À Hollywood, les choses très rapidement se compliquent. Si célèbre que soit sa Tour, l’aventure d’Eiffel est beaucoup trop française pour séduire un public anglo-saxon. N’y a-t-il pas moyen d’introduire dans l’histoire un Anglais ou un Américain qui jouerait un rôle important ? Et puis… vous dites qu’Eiffel avait plus de cinquante ans lorsqu’il a construit sa tour ? Voilà qui est fâcheux : ce serait tellement mieux s’il n’en avait que trente. Se pose aussi la question du budget : même avec les ressources de l’infographie, il faudra bien reconstruire « en dur » une partie de la Tour Eiffel. Allez ! arrangez-vous pour couper toutes ces scènes où le décor occupe une place démesurée…
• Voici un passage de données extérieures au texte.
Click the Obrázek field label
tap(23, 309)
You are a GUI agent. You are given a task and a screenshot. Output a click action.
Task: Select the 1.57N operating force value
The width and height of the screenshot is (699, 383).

De guerre lasse, Caroline Bongrand rentre en France. Laissons donc aux Frenchies le soin de traiter cette affaire française. Pour être exact, l’Anglais Ridley Scott s’est enthousiasmé un instant pour le projet, mais un instant seulement. Son épouse, qui est aussi sa businesswoman, a raccroché son téléphone dès qu’elle a compris que le scénario avait déjà été proposé à certains studios : Ridley, voyez-vous, ne travaille que sur des projets dont il a la primeur. Mais la vanité n’est pas une spécificité britannique. Tel grand producteur-réalisateur gaulois se dit prêt à tourner cet Eiffel à condition qu’il soit crédité au générique comme seul et unique scénariste, Caroline Bongrand étant rejetée dans l’ombre. Tel autre explique à celle-ci que, son scénario ayant subi divers remaniements, elle devra se contenter au générique de la mention « D’après une idée de Caroline Bongrand ». Inutile de poursuivre ici la liste de ces vilénies, qui sont celles des hommes et du business, mais parfois aussi celles du destin – tel producteur, qui semblait devoir être le good guy de l’aventure, tombe malade au moment où il allait prendre les choses en main et meurt peu après.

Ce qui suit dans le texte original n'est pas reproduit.